What Veo 3.1 does with it: mid-shot of a generic woman, generic city, no specific light, generic footstep audio, probably some ambient music bed it chose on its own. Every seed produces a different "generic."

Good:

CODE
1A woman in a charcoal wool coat walks briskly down a rain-slicked Tokyo alley at 2am. Handheld Steadicam follows at hip height, 35mm, shallow focus, Kodak Vision3 500T color science. Audio: her footsteps splashing through puddles, distant traffic hum, no music, the occasional pachinko bell three blocks away.

What the model does with it: the coat actually is wool, the alley is wet and narrow, there is neon motivated from practicals, the audio has the three layers you asked for and no music bed. Seed-to-seed variation stays within the envelope you described.

Audio cues that carry weight

Four patterns the model reads well:

Dialogue in quotes. She turns to camera and says: "That's on the house." Lip sync is genuinely good. Keep lines under 15 words per clip at 8s duration.

Absence of music. no music, only ambient is a real instruction. The model otherwise leans toward scoring everything. If you want silence or just room tone, say so.

Acoustic space. reverberant concrete garage, dampened, carpeted hotel corridor, open windy plateau. Environmental descriptors change how sound is placed, not just what plays.

Specific foley. ceramic mug on wood, match striking against sandpaper, rolling suitcase on cobblestone.
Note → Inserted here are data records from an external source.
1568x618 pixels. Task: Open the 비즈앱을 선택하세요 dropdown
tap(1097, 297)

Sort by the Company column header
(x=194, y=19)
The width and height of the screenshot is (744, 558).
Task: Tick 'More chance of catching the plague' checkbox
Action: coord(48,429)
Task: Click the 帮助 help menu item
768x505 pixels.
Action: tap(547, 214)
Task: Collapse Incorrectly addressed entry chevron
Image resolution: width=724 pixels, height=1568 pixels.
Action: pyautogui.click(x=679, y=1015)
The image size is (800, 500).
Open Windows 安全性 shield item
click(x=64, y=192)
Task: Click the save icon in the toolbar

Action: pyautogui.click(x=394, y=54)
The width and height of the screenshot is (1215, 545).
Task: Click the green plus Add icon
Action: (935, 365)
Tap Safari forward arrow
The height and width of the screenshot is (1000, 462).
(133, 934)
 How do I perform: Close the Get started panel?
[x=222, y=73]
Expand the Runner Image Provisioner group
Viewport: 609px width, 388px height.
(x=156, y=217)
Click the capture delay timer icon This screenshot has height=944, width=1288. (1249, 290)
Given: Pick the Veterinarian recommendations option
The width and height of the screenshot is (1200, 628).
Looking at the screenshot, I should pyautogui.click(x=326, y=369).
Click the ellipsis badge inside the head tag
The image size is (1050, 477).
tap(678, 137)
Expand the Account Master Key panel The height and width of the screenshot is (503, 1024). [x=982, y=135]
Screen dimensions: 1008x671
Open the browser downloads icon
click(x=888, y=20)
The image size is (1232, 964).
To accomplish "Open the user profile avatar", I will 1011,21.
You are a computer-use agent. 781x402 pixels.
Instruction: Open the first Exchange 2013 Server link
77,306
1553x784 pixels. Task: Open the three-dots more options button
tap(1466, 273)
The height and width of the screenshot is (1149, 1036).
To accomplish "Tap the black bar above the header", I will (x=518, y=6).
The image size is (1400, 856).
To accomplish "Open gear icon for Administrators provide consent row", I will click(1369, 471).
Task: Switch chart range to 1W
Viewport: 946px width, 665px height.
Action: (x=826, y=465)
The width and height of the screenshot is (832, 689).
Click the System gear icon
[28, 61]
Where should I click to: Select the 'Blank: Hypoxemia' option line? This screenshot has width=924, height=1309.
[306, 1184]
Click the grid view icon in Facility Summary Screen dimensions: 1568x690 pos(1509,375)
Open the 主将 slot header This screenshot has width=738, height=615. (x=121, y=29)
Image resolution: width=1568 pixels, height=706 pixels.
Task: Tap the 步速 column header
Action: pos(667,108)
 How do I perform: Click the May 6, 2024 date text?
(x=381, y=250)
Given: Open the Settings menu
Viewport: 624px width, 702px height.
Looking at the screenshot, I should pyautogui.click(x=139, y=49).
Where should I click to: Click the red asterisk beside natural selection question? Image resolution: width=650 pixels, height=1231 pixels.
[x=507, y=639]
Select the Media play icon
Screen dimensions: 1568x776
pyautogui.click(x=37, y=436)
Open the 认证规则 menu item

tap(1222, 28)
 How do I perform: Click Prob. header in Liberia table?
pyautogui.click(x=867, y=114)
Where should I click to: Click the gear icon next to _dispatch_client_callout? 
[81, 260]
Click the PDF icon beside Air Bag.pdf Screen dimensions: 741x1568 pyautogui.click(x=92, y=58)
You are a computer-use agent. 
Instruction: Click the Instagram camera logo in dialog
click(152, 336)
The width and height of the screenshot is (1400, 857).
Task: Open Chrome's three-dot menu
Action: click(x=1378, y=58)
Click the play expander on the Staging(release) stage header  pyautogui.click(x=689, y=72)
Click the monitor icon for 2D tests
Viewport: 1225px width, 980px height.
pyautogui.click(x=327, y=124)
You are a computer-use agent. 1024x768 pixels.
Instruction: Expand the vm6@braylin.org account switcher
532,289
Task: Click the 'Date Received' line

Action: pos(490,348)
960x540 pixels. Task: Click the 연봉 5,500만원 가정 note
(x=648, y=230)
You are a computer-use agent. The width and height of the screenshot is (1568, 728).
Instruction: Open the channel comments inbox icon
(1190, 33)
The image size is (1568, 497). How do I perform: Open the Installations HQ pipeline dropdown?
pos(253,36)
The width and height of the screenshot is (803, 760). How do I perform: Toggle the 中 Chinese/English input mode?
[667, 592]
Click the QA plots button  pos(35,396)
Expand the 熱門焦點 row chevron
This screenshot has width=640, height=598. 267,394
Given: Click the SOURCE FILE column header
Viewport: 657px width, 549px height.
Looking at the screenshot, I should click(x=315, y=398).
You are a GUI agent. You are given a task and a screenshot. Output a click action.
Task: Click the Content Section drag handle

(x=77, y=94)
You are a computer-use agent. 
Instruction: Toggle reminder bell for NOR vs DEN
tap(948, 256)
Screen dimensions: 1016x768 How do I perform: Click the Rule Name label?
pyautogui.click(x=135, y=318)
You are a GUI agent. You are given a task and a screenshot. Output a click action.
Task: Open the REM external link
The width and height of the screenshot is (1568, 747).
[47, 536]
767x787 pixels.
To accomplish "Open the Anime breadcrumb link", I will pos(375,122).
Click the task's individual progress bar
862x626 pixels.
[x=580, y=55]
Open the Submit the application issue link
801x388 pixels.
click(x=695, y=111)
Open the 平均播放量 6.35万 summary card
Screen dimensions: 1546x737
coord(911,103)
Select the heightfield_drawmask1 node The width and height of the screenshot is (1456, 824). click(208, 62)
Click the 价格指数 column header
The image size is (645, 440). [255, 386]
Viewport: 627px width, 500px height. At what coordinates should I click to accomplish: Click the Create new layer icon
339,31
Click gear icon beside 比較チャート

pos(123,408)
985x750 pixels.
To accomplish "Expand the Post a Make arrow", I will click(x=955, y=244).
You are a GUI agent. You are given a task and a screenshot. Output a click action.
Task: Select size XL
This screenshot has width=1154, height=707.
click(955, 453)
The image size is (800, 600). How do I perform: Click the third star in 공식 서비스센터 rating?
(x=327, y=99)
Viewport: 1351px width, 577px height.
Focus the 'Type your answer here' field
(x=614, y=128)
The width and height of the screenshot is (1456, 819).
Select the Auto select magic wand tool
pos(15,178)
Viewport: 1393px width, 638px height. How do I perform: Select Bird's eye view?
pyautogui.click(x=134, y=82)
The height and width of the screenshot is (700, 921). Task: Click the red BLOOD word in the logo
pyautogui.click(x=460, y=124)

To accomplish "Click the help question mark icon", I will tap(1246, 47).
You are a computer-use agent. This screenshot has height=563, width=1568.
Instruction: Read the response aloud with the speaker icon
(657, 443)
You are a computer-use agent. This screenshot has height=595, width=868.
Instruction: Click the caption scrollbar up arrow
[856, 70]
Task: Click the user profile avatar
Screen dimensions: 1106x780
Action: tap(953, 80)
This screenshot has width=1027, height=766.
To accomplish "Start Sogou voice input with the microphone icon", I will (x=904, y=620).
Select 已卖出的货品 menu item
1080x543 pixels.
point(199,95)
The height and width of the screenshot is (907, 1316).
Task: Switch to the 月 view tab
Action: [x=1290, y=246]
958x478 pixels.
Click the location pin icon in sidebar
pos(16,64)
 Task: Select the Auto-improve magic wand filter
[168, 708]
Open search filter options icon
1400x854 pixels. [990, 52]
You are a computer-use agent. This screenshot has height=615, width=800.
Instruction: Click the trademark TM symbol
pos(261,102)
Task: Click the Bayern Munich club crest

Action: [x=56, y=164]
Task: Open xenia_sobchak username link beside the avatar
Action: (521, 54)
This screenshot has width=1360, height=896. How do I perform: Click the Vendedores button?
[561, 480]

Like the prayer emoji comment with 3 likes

Name the material contact.

Audio cue stack of four taped index cards
Audio cue stack of four taped index cards

Where negative prompts actually help

negative_prompt on Veo 3.1 is a lever, not decoration. Use it for:

CODE
1negative_prompt: "shaky handheld wobble, overexposed highlights, text on screen, watermark, CGI render, cartoon, stock footage zoom"

What does not help: adjectives like bad, ugly, low quality. Veo 3.1 has no useful prior for these. It does have clear priors for "CGI render" and "stock footage zoom", the stuff that makes AI video look cheap.

Negative prompt strike list with red X marks
Negative prompt strike list with red X marks

The full call

TYPESCRIPT
1import { fal } from "@fal-ai/client";
2
3const result = await fal.subscribe("fal-ai/veo3.1", {
4 input: {
5 prompt: "A chef flames a copper pan, tight close-up rack focus from the flame to her eyes, warm tungsten practicals, 24fps. Audio: oil hiss, pan scrape, brief sizzle, no music.",
6 resolution: "1080p",
7 duration: "8s",
8 aspect_ratio: "16:9",
9 generate_audio: true,
10 negative_prompt: "shaky cam, overexposed, CGI, watermark",
11 safety_tolerance: "4",
12 },
13});

What to strip out

Film-stock references work. Director name-drops (shot like Fincher) are a coin flip, specific enough you rely on the model's prior for that director's look, vague enough the output varies wildly. Prefer the concrete visual description the director would ask for: hard overhead key, cool teal shadows, deep negative space on frame right.

Duration options on Veo 3.1 are the strings "4s", "6s", "8s". Not integers. If you pass 8, you get a validation error.

At $0.40/sec, iterate on fal-ai/veo3.1/lite at $0.05/sec first. Only commit to full Veo 3.1 after the prompt is locked.